I was so wrong. I learned so much about food in general and processed food in specific. It completely changed the way I think about everything I eat. I learned that there is sugar in everything. Every. Thing. All those bottles of condiments, dressings, sauces, soy sauce, salsa, mayo. All of it. There is sugar in roasted almonds. There is sugar in most lunch meat, bacon, sausage, ham, jerky. Most yogurt, even plain yogurt. It was a long 3 weeks of reading labels. We ate a lot of salads and grilled chicken. Some days two meals a day.
I learned that even though I thought sugar didn't really affect me, that I was so so wrong. That mid-morning "low sugar" shaky crash that I was just attributing to not eating "enough" breakfast? Completely gone. Even if I was hungry, it was just a localized feeling, not a full body faintness. In general, so long as I ate meals, I stayed on a more level keel. Also, I never thought of myself as someone who was regularly bloated or had um, digestive issues, but when I returned to eating sugar, specifically bread and pasta, I was suddenly aware of just how they make me feel and make my body react. While I was following the diet I didn't realize how well my body was working, but it was abundantly clear after eating pizza and cake at the boys' party last weekend.
Things that people said would happen, but didn't: My skin isn't magically glowing and clear. I didn't suddenly feel less tired/have more energy. When it was over and I had some Easter candy, it wasn't disgustingly sweet. I did want much less of it, but it wasn't shockingly sweet to me.
What I really truly didn't expect? That I'd lose 8 pounds. That it would linger, that I'd hold onto a lot of the new habits. That I'd consider doing it full time (with a few modifications, I'll get to that.) That snacking would be SO hard- every snack I ever relied on was out, leaving only nuts, cheese, hard-boiled eggs, carrots, and cottage cheese. These get really old, really fast. Especially if these are also what you eat for breakfast. That I would absolutely cringe when I tried to drink a soda afterwards.

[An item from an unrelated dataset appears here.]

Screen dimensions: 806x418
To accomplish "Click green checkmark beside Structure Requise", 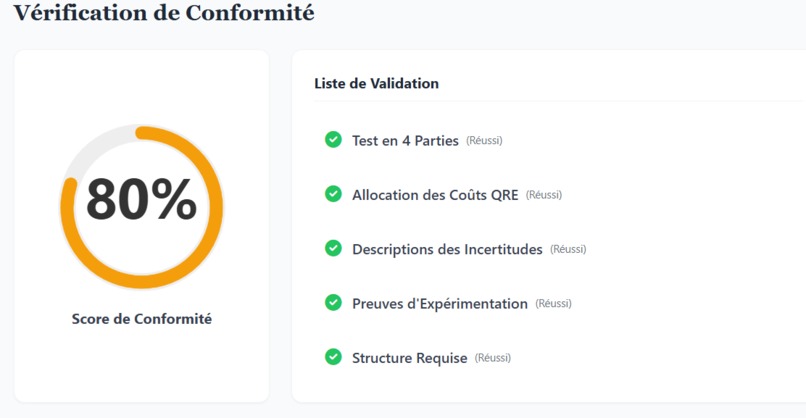I will (x=333, y=357).
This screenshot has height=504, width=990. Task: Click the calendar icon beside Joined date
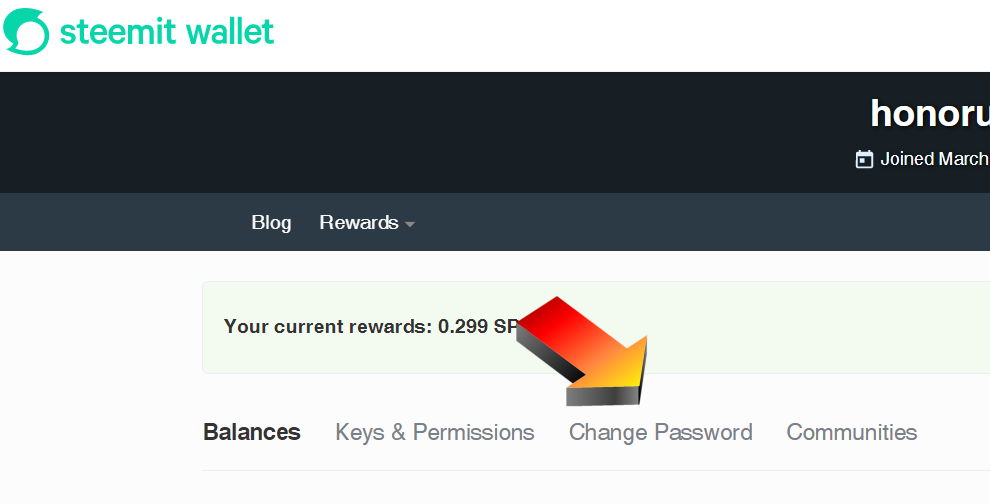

As for doing it again- we are still working out how we want to approach it, but I think all three of us are going back to it, with some modifications. For example, I'm going to allow sweetened coconut milk in my coffee. Small amounts of fruit. Sugar Free peanut butter. Granola with a low sugar content. I'm going to "choose well" at restaurants, but not worry too much about being perfect. I'm going to allow beer. I'm going to look for sugar free options for sauces, but I'm not going to disallow soy sauce for having sugar. I'm not going to eat candy, pastries, fries, pizza, or bread with every meal. I'm going to allow myself a "fancy coffee" if I ever happen to be in a town with a Starbucks. When the local ice cream place has "coconut" for the flavor the day, I'm going to have some. I realize that some people just live like this, which is my goal. I'm realistic. I know I can't maintain it forever, but if I could make it my normal that would be terrific.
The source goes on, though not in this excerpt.